あらためて、今回どうしてこうなったのかを一言で言うと、私は次のように思います。これは、刑法感覚のないセキュリティエンジニアの人たちと、技術感覚のない検察、警察の人たちが悪魔合体したことによって起きた不幸なのではないかと。
刑法感覚のないエンジニアとはどういうことか。これは初期の頃からブログに書いていますが、1990年代にインターネットが普及すると、すぐに迷惑メールというものが出てきました。当時はそういう言葉もなくて、Unsolicited e-mailと呼ばれていた。望まないメールです。
企業の人が、自分のところの製品を紹介しようと思って、スパムメールを送ってくるわけです。最初はものすごく怒りを覚えました。インターネットを育ててきた立場からすると、自分は単発でやって許されると思っているだろうけど、みんながやり始めたらどうするんだと。
「毎日、何千、何万とメールが来て、捨てるしかないとなるのは目に見えているのに、自分だけは許されると思うんですか」というようなことを、かつて返信したことがありました。そういう時に、「これは犯罪である」と考えるのが、刑法感覚のエンジニアの発想だと言いたいわけです。
こういう類の問題はあくまで行政規制で対処するもので、実際に迷惑メール規制法ができました。間接罰にするか、騙している場合は直接罰にするというのが刑法の相場だと思います。この感覚がエンジニアにないと、Coinhiveの単体の事案を見た時に、「これはブタ箱に入れられるのではないか」と思う人たちがいたと思います。
裏で何があったかは知りませんが、Coinhiveが登場して非常に早い時期から警察は動いていたという証言があります。絶対、エンジニアが大量に通報していると思います。

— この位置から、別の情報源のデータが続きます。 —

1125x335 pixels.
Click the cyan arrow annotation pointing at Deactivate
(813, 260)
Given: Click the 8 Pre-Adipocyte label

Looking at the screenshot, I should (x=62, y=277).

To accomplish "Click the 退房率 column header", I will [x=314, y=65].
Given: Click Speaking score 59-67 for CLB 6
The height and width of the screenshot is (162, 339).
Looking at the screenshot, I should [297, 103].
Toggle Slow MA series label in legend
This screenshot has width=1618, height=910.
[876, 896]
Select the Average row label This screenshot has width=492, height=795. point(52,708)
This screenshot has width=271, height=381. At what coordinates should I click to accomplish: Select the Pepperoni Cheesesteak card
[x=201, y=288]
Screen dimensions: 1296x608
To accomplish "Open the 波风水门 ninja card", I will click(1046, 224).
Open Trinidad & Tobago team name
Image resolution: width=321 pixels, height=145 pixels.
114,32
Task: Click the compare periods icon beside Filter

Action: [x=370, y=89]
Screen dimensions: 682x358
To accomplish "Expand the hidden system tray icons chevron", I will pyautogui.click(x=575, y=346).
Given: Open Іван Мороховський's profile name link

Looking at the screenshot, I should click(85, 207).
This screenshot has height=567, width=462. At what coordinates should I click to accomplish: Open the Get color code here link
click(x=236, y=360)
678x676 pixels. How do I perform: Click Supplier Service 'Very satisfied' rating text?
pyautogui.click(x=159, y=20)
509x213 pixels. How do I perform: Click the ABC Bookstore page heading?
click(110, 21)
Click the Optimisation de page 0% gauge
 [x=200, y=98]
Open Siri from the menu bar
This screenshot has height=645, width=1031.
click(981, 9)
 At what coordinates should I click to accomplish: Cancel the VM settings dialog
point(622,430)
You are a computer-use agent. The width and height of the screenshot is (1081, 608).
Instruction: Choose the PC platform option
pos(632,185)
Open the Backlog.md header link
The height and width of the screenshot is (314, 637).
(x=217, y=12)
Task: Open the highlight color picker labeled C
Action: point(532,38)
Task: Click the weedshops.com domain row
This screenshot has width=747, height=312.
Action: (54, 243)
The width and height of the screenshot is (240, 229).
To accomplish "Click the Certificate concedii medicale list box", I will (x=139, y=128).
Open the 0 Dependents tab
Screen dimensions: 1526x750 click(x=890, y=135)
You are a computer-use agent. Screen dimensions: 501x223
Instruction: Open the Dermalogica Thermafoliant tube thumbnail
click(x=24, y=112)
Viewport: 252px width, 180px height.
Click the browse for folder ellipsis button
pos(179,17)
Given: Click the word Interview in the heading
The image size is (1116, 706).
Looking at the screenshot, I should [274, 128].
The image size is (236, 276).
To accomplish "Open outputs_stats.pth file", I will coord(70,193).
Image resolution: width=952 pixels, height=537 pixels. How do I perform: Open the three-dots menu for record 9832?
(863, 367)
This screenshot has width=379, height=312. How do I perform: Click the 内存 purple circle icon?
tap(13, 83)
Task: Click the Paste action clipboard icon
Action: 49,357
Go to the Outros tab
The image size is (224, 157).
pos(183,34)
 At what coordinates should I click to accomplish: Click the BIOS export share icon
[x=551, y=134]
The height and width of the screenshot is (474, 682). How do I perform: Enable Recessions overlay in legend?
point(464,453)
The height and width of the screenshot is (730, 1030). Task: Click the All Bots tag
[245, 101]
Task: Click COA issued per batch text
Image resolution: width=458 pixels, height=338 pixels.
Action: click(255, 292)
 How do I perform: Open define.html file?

HTMLソースで「coinhive.com」と検索すると、世界中の埋め込んでいるサイトがリストされるサイトがあります。
これはセキュリティエンジニアがよく使っているサイトで、いろいろな攻撃が起きているのを、そのサイトを使って探している人たちがいます。その調べ方を警察に伝えた人がいると思うんです。最初から自力でわかるわけがないので、誰かがアドバイスしたと思います。おそらくその人は犯罪だと思った、ということです。
一方、警察、検察、あと国家公安委員会の委員も「これは犯罪だ」と言っていましたが、この人たちは技術感覚がないので、パソコンが壊れる、CPUが焼き切れる、損耗する、操作が重くなる、使えなくなるという思い込みがあります。こうしてお互いの誤解をそのまま都合のいいところだけ取ると、Coinhiveの正規設置は犯罪だとなってしまうということではないかと思うのです。
おそらく、いまだに検察の人たちは、今回の結果は一審が立証に失敗しただけであって、ちゃんと一審からパソコンが壊れるとか、損耗するとか、操作が重くなるということを立証しておけば勝てたと思っているかもしれないです。これは、今否定しておかないといけません。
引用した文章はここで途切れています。